AIM 1 -
Answer these questions from the forum thread, one answer per line, labeled (a) and (b) as below.
(a) How long have the original poster and her fiance been together, and how soon are they getting married?
(b) According to the original poster, when did her fiance say he deleted the pictures?
AIM 2 - Continue the forum thread about the fiance who forwarded the pictures to his phone, starting after its final line.

PAGE TEXT -
# Fiance sent pics to his phone..but deleted them



## irishgirl77 (May 14, 2008)

Ladies, I need some perspective. My fiance and I have been together for over 4 years and getting married in 4 months. We had a very rough 1st couple of years because of his addiction to porn. We have come such a long way since then and trust has become easier and easier since he has worked so hard to proove to me and himself that our relationship and trust are far more important than looking at porn. He's totally turned his life around because of it.

However, we were at a friend's party this weekend and we were drinking a little too much. My newly single friend showed me some pics on her phone, 2 of which were her topless. My fiance saw them and at some point during the night forwarded them to his phone. I found out this morning when she texted him and said she saw her sent messages. I asked him, he denied it, but quickly came back in, put his arms around me, and told me the truth and told me that he's been wanting to tell me but was afraid. I could feel his heart pounding against his chest. He said he deleted them as soon as we got home and he had sobered up a little and realized how stupid this was.

My concern is that we've had huge trust issues in the past. I am happy that he was honest, because he would have denied this untill the death had this happened 2 years ago. But I still am very hurt and don't know what to make of this. He's extremely sorry and I know he loves me and I can see how it was a stupid drunk mistake...but with out history, it just scares me a little. This is never someone I would have thought he would be attracted too, still don't...is this just a male thing? Should I be worried?

Thanks for any insight!


----------



## swedish (Mar 6, 2008)

If he previously had an addiction, he may have had those compulsive feelings being he was intoxicated. Sounds like he scared himself once he sobered up and realized what he had to lose by doing this. I don't think you need to worry. If you are, you could ask him gently how he's doing with stopping the porn addiction...does he still have bad moments where he's stressed and gets the urge to look at it but restrains himself or is it out of sight out of mind now and this was a one time thing. If you come across caring about how he's doing with it he might be less afraid to open up and explain it directly to you as he'd be the one who knows best what's going on.


----------



## irishgirl77 (May 14, 2008)

swedish said:


> If he previously had an addiction, he may have had those compulsive feelings being he was intoxicated. Sounds like he scared himself once he sobered up and realized what he had to lose by doing this. I don't think you need to worry. If you are, you could ask him gently how he's doing with stopping the porn addiction...does he still have bad moments where he's stressed and gets the urge to look at it but restrains himself or is it out of sight out of mind now and this was a one time thing. If you come across caring about how he's doing with it he might be less afraid to open up and explain it directly to you as he'd be the one who knows best what's going on.

DATASET EXTRACT -
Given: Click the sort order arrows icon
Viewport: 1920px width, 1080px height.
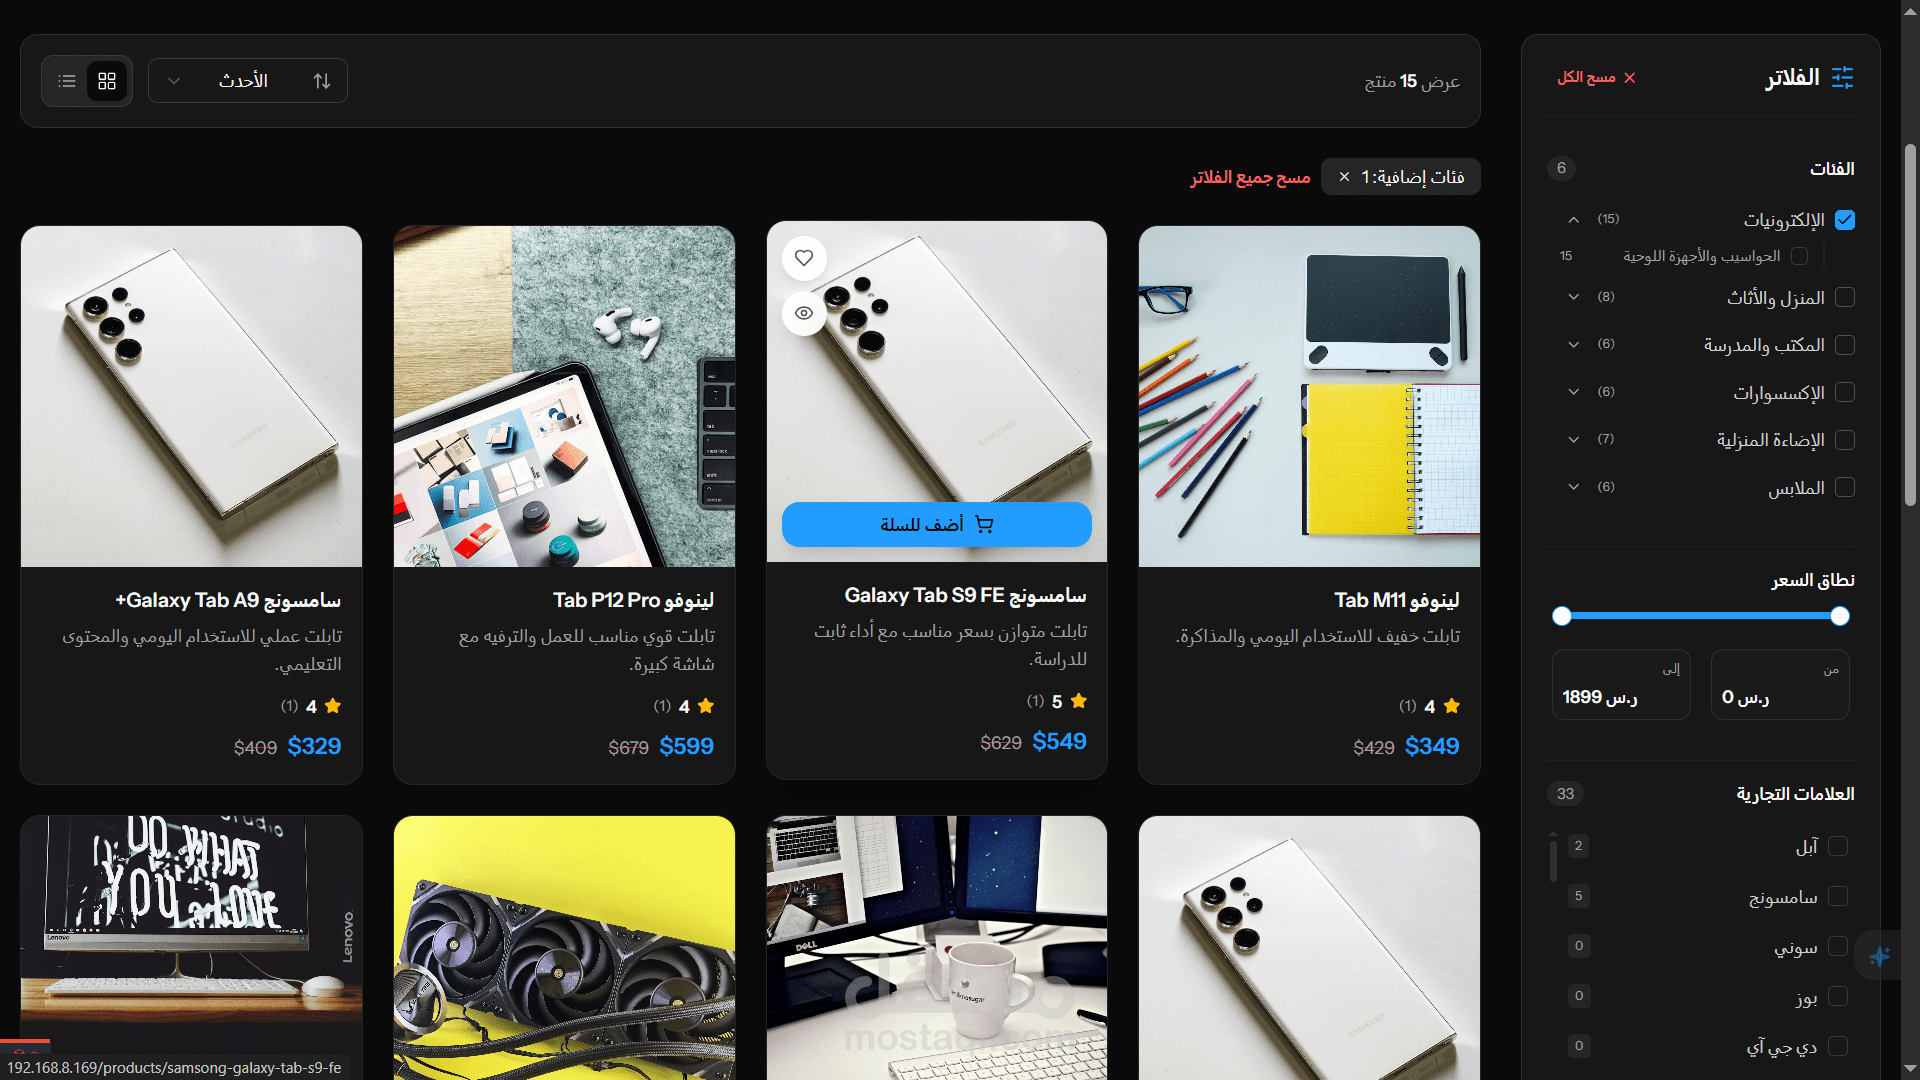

FINAL ANSWER 1 -
(a) They have been together for over 4 years and are getting married in 4 months.
(b) He said he deleted them as soon as they got home and he had sobered up a little.

FINAL ANSWER 2 -
Thanks for the reply Swedish. We talked a little bit about it this morning and he explained how well he's been doing. He's fallen off the wagon a couple of times when he's bored or stressed (which I new about already) but we always work through it. Lately he says he's been really good. I know it's not something that you can easily just "stop doing". I know how hard it is for him. At this point in our relationship, he knows I'll be upset, but he also knows that things work out better for both of us if he is just honest about it or lets me know when he's having an issue so we can talk about it in a loving, productive way (not fight about it). I guess we are making progress since he was honest about it, even though he did it in a drunken moment. I guess this is really a work in progress that we just have to be aware of and keep and eye on... I just wish it wasn't my friend...


----------



## swedish (Mar 6, 2008)

You sound like a strong couple & it's great you are able to talk openly with one another to work through this.


----------



## irishgirl77 (May 14, 2008)

swedish said:


> You sound like a strong couple & it's great you are able to talk openly with one another to work through this.


Thank you. Your words make me feel so much better.


----------



## GAsoccerman (Mar 24, 2008)

I wouldn't worry to much about it, he was drunk and it was stupid, he needs to apologize to your friend.

Now do you have a cell phone with a camera?? Yake a couple of topless pics of yourself and send them to your hubby while he is not home, at work or something.


He likes to look and I bet he rather look at you then others if he can....show him a little off guarded wildness of yourself.

I've had my wife send me some "naughty" pics of herself while I am at work....what a thrill it was for me.

So one day while hubby is at work, take a pic of your breasts and send it to him.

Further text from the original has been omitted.